REQUIRED WORK:
Examine each line of the data. Copy those that contain the string "will".

RECORD SET:
────────────────────────────────────────

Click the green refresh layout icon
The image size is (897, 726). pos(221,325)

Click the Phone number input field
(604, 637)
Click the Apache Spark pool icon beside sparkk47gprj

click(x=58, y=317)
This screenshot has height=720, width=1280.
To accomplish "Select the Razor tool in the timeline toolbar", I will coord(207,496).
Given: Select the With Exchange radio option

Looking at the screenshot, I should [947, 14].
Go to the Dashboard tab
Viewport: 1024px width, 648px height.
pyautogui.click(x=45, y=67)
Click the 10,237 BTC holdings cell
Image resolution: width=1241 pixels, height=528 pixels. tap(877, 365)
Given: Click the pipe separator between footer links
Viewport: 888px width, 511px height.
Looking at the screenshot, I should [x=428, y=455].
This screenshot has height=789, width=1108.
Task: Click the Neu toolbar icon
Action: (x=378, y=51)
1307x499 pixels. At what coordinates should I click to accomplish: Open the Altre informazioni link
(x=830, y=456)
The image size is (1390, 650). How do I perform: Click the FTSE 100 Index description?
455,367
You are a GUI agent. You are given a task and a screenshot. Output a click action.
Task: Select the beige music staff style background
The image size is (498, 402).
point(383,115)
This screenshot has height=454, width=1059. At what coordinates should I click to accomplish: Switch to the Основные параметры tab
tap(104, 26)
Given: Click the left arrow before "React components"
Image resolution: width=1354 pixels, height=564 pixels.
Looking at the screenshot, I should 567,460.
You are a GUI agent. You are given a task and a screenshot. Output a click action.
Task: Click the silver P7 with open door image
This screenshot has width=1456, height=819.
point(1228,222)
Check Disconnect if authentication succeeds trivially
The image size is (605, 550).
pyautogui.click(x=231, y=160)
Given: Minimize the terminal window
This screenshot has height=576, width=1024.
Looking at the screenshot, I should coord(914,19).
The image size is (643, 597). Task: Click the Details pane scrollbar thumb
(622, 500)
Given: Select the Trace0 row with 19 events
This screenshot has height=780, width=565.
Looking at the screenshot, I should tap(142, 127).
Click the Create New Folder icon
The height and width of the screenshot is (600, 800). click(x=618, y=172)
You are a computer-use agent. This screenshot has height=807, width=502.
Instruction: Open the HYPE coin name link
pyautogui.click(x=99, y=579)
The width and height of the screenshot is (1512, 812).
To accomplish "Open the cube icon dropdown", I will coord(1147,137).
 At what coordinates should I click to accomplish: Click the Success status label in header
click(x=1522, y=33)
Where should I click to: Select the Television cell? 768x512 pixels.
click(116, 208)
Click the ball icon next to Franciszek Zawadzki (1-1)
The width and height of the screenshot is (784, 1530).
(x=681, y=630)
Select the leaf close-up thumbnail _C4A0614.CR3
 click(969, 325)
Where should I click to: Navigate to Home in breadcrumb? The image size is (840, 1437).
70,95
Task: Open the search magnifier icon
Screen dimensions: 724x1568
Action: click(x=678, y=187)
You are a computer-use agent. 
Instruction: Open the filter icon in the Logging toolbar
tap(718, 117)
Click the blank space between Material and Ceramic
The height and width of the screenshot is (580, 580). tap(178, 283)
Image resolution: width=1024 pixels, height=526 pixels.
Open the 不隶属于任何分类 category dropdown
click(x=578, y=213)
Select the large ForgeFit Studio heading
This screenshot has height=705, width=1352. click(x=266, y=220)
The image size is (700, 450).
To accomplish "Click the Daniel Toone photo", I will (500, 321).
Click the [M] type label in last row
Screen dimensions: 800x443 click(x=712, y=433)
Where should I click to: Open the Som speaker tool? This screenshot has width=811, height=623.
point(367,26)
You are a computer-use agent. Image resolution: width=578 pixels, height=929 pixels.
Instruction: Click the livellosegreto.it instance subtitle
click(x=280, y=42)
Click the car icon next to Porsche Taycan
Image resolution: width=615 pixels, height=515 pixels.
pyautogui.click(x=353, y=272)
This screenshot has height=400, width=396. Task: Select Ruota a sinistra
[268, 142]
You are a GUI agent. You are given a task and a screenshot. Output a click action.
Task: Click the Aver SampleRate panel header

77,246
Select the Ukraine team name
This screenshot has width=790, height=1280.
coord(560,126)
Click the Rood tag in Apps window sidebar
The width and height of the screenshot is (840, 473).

────────────────────────────────────────

EXERCISE OUTPUT:
To accomplish "Select the Razor tool in the timeline toolbar", I will coord(207,496).
To accomplish "Open the cube icon dropdown", I will coord(1147,137).
To accomplish "Click the Daniel Toone photo", I will (500, 321).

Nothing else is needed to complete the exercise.